Ariana Grande Calls Pete Davidson Engagement 'Highly Unrealistic': 'It Was an Amazing Distraction'

In 2018, Ariana Grande and Pete Davidson began dating, got engaged and broke up all within the [...]

In 2018, Ariana Grande and Pete Davidson began dating, got engaged and broke up all within the span of around six months, with their whirlwind romance helping to inspire Grande's latest album, Thank U, Next.

In a new interview with Vogue, Grande opened up about her relationship with the Saturday Night Live star, revealing that her friends had convinced her to move to New York City from Los Angeles for the summer.

"My friends were like, 'Come! We're gonna have a fun summer,'" she recalled. "And then I met Pete, and it was an amazing distraction. It was frivolous and fun and insane and highly unrealistic, and I loved him, and I didn't know him."

"I'm like an infant when it comes to real life and this old soul, been-around-the-block-a-million-times artist," she added. "I still don't trust myself with the life stuff."

Grande ultimately named Davidson in her massive hit song "thank u, next," along with exes Big Sean, Ricky Alvarez and the late Mac Miller. The song appeared on the album of the same name and Grande shared that the period during which it was made was one of the first times she had been single as an adult.

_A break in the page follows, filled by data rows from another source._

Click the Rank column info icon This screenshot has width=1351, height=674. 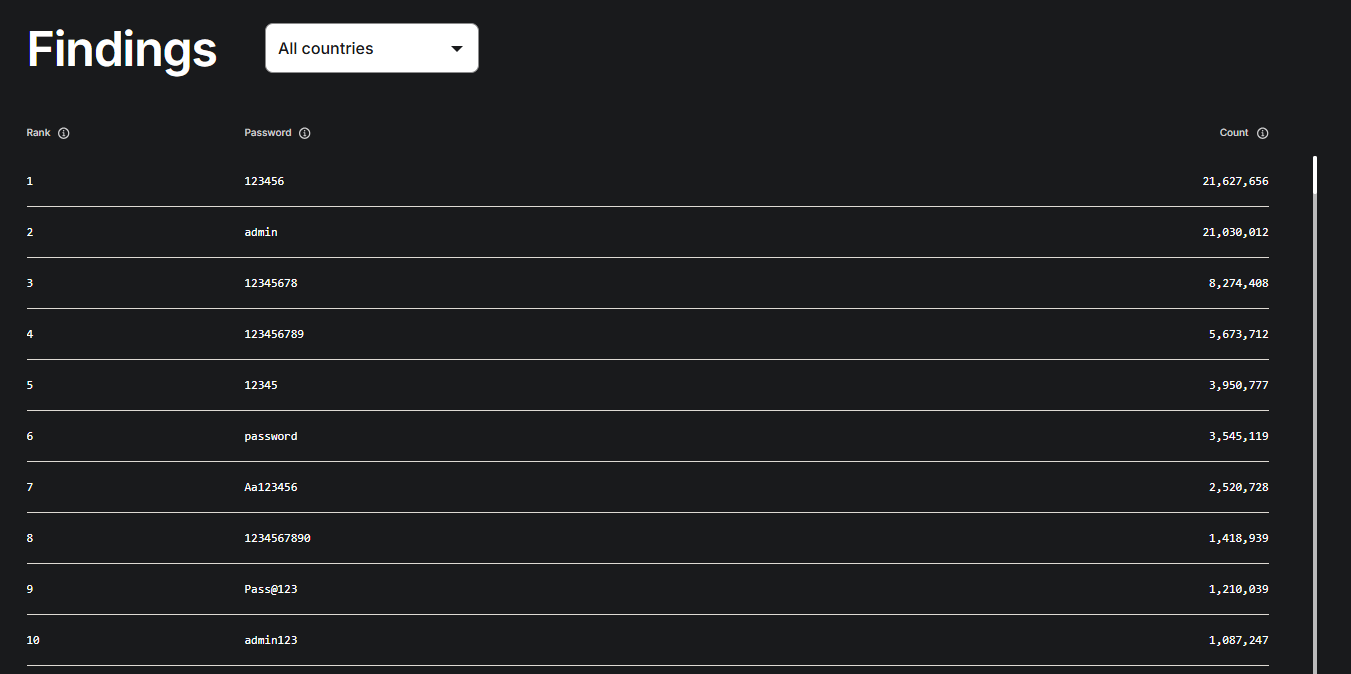(63, 132)
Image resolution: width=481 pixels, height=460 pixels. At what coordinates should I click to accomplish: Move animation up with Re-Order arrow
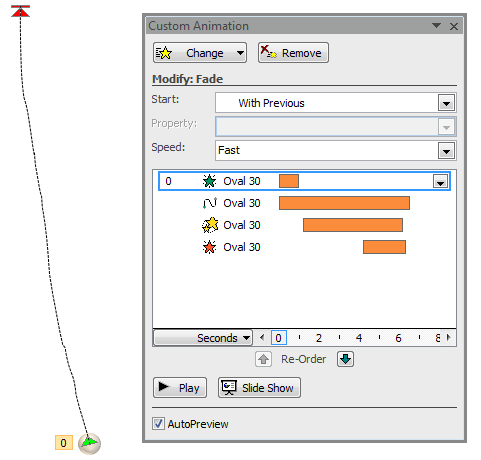(x=263, y=359)
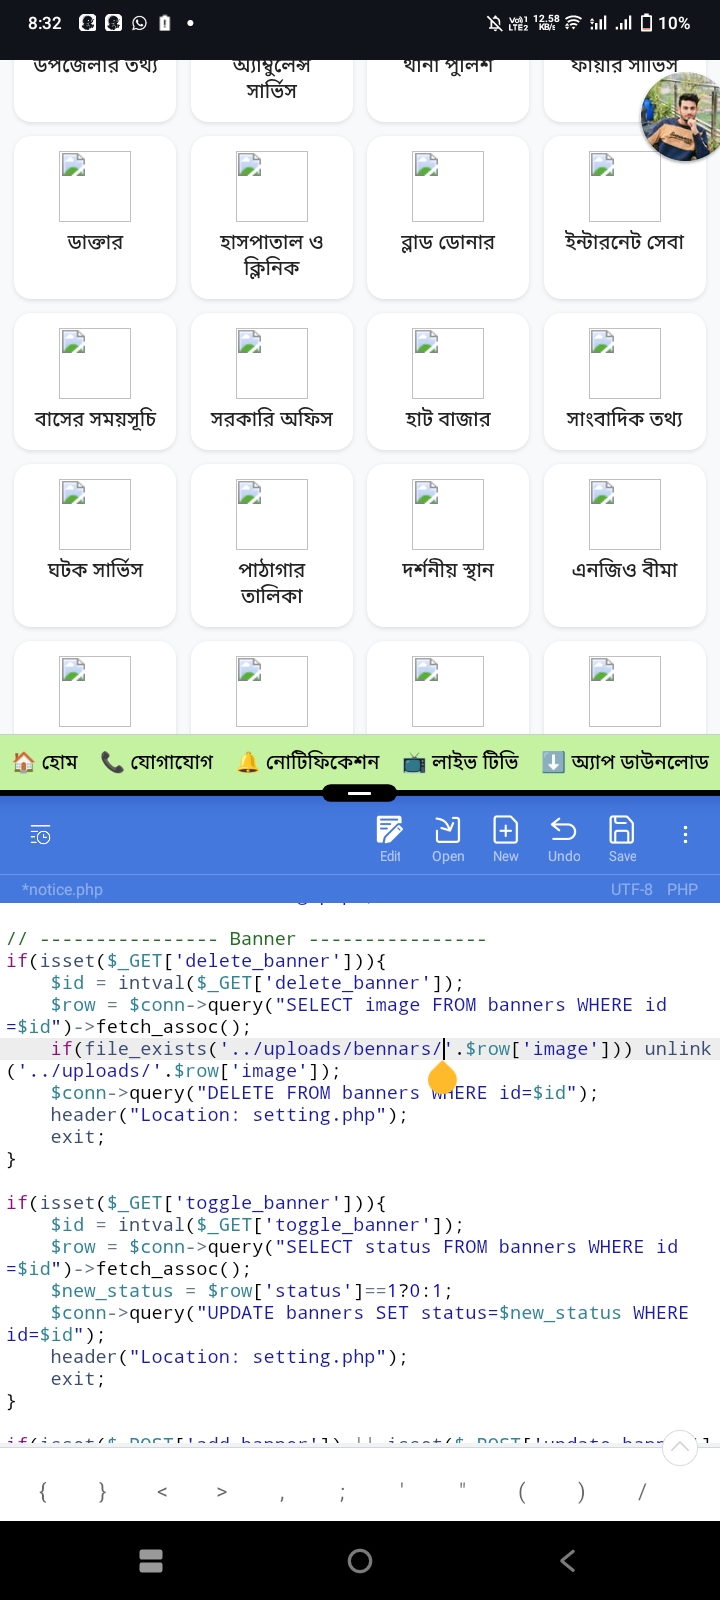Tap the scroll-to-top arrow circle

click(680, 1447)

"I think that this is the first album and also the first year of my life where I'm realizing that I can no longer put off spending time with myself, just as me. I've been boo'd up my entire adult life," she said. "I've always had someone to say goodnight to. So Thank U, Next was this moment of self-realization. It was this scary moment of 'Wow, you have to face all this stuff now. No more distractions. You have to heal all this s—.'"

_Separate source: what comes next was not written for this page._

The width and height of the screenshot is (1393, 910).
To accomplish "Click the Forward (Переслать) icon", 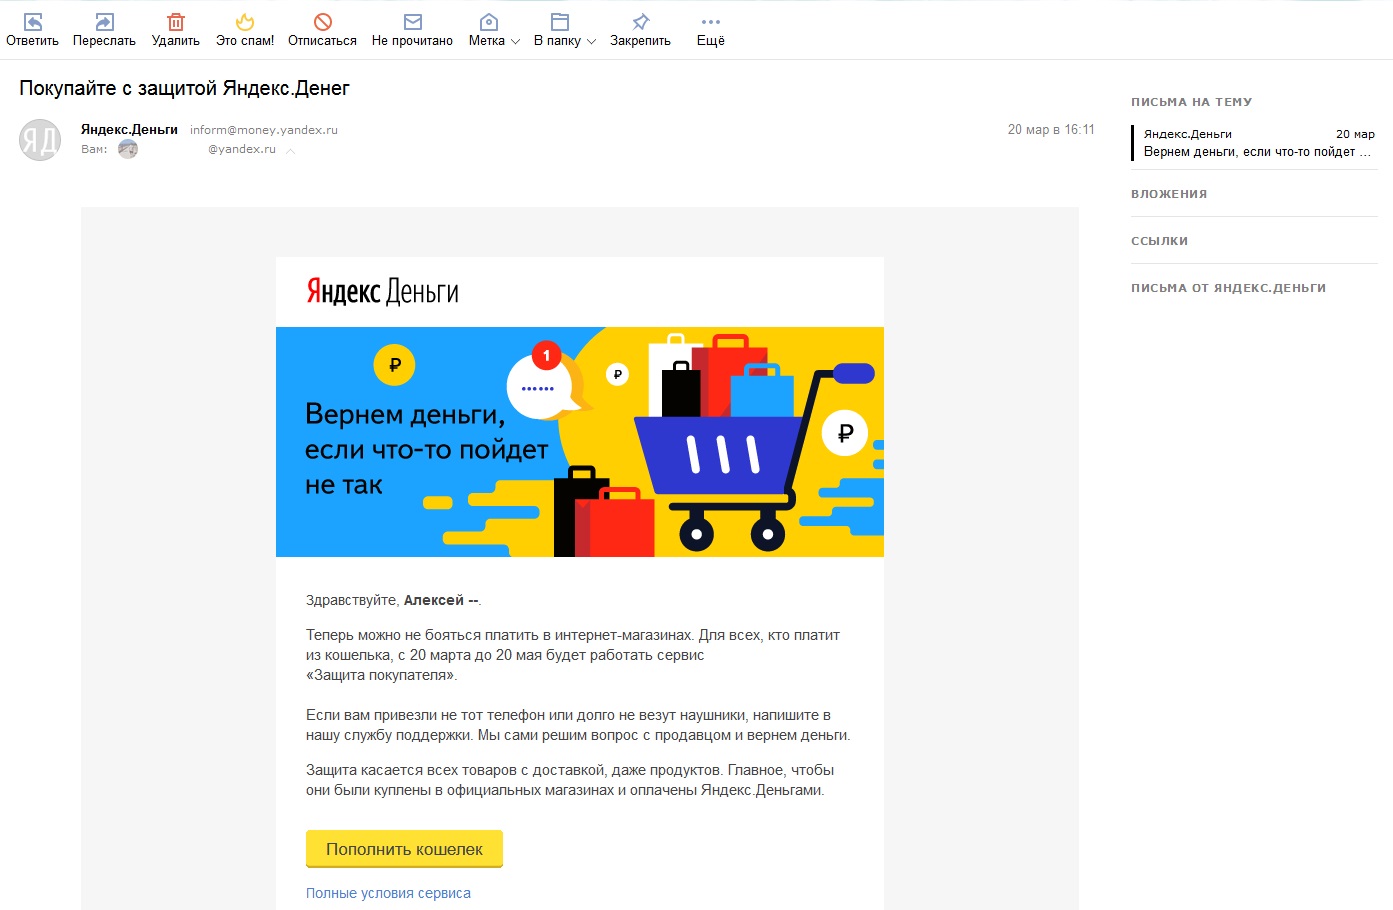I will (x=104, y=22).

Miller passed away in September 2018, and Grande and Davidson split the next month, with those two events culminating in an album Grande doesn't fully remember making.

"My friends know how much solace music brings me, so I think it was an all-around, let's-get-her-there type situation," she said. "But if I'm completely honest, I don't remember those months of my life because I was (a) so drunk and (b) so sad. I don't really remember how it started or how it finished, or how all of a sudden there were 10 songs on the board."

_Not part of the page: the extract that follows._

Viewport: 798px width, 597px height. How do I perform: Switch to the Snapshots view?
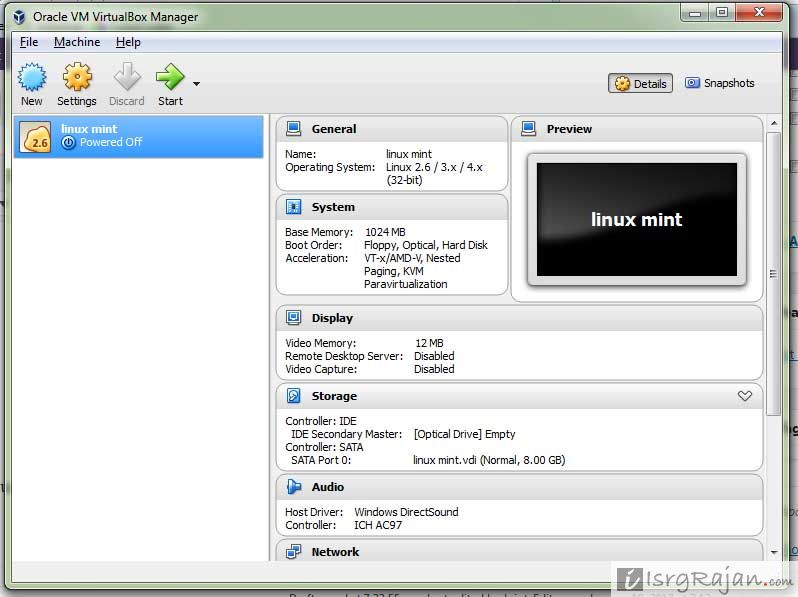pyautogui.click(x=719, y=83)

The Florida native explained that while she has opened up about her experiences in her music and with fans, she still prefers to keep the majority of her feelings to herself.

"I'm a person who's been through a lot and doesn't know what to say about any of it to myself, let alone the world. I see myself onstage as this perfectly polished, great-at-my-job entertainer, and then in situations like this I'm just this little basket-case puddle of figuring it out," she said. "I have to be the luckiest girl in the world, and the unluckiest, for sure. I'm walking this fine line between healing myself and not letting the things that I've gone through be picked at before I'm ready, and also celebrating the beautiful things that have happened in my life and not feeling scared that they'll be taken away from me because trauma tells me that they will be, you know what I mean?"